▶ WORK ITEM:
Some entries follow. Reproduce exactly the lines starting at the one with "Cho thuê biệt thự Đống Đa (767, 1916)" and stopping after the one with "Trang chủ (35, 83)".
(THE DATA begins)
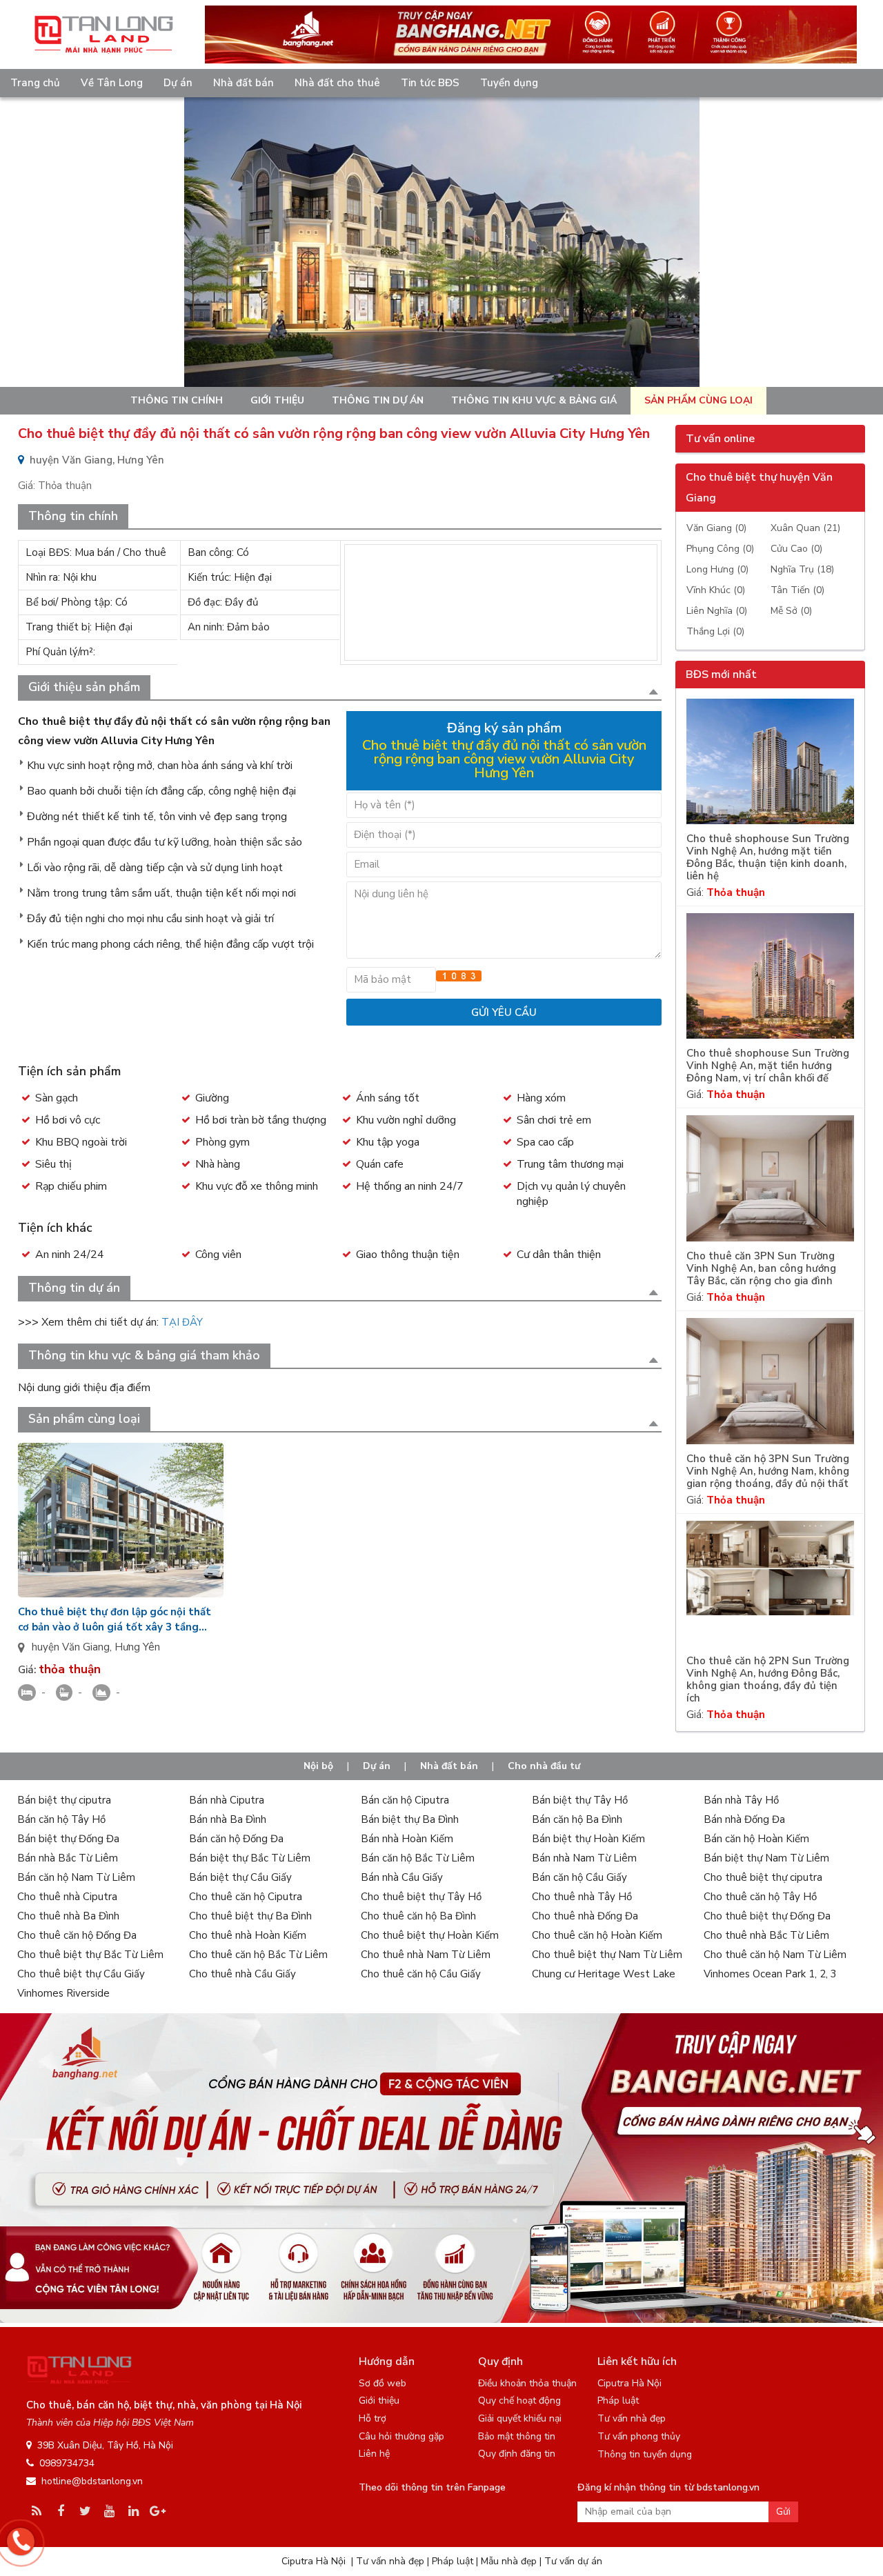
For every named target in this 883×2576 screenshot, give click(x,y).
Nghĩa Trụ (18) (802, 569)
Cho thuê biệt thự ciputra (763, 1877)
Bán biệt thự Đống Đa (68, 1839)
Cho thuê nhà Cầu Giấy (242, 1974)
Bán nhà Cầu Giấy (402, 1877)
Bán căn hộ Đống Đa (236, 1839)
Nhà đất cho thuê (337, 83)
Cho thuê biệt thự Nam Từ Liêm (607, 1954)
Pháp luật (618, 2400)
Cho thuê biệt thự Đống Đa (767, 1916)
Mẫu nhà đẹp (509, 2561)
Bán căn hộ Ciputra (405, 1800)
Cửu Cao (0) (796, 548)
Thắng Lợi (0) (715, 631)
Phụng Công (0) (720, 548)
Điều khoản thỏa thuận (527, 2383)
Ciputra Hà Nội (629, 2383)
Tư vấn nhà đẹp (631, 2418)
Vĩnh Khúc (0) (715, 590)
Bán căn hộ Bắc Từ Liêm (418, 1858)
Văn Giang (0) (716, 528)
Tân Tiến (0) (797, 590)
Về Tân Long (112, 83)
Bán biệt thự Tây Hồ (580, 1800)
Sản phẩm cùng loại (698, 400)
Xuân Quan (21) (805, 528)
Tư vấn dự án (573, 2561)
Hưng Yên (137, 1647)
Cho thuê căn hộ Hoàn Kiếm (597, 1935)
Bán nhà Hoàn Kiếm (407, 1839)
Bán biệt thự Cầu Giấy (240, 1877)
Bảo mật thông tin (516, 2436)
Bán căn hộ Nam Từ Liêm (76, 1877)
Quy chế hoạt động (519, 2400)
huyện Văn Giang (71, 1647)
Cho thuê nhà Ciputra (67, 1897)
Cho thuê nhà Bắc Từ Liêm (766, 1935)
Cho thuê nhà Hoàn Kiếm (247, 1935)
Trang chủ (35, 83)
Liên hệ (374, 2453)
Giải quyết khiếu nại (520, 2418)
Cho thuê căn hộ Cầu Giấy (421, 1974)
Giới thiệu (277, 400)
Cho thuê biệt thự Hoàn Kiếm (430, 1935)
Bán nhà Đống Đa (744, 1819)
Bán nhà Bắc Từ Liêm (67, 1858)
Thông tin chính (176, 400)
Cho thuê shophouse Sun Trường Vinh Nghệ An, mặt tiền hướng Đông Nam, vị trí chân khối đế (767, 1066)
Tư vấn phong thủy (638, 2436)
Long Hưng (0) (717, 569)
(THE DATA ends)
▶ EXPECTED OUTPUT:
Cho thuê biệt thự Đống Đa (767, 1916)
Mẫu nhà đẹp (509, 2561)
Bán căn hộ Ciputra (405, 1800)
Cửu Cao (0) (796, 548)
Thắng Lợi (0) (715, 631)
Phụng Công (0) (720, 548)
Điều khoản thỏa thuận (527, 2383)
Ciputra Hà Nội (629, 2383)
Tư vấn nhà đẹp (631, 2418)
Vĩnh Khúc (0) (715, 590)
Bán căn hộ Bắc Từ Liêm (418, 1858)
Văn Giang (0) (716, 528)
Tân Tiến (0) (797, 590)
Về Tân Long (112, 83)
Bán biệt thự Tây Hồ (580, 1800)
Sản phẩm cùng loại (698, 400)
Xuân Quan (21) (805, 528)
Tư vấn dự án (573, 2561)
Hưng Yên (137, 1647)
Cho thuê căn hộ Hoàn Kiếm (597, 1935)
Bán nhà Hoàn Kiếm (407, 1839)
Bán biệt thự Cầu Giấy (240, 1877)
Bảo mật thông tin (516, 2436)
Bán căn hộ Nam Từ Liêm (76, 1877)
Quy chế hoạt động (519, 2400)
huyện Văn Giang (71, 1647)
Cho thuê nhà Ciputra (67, 1897)
Cho thuê nhà Bắc Từ Liêm (766, 1935)
Cho thuê nhà Hoàn Kiếm (247, 1935)
Trang chủ (35, 83)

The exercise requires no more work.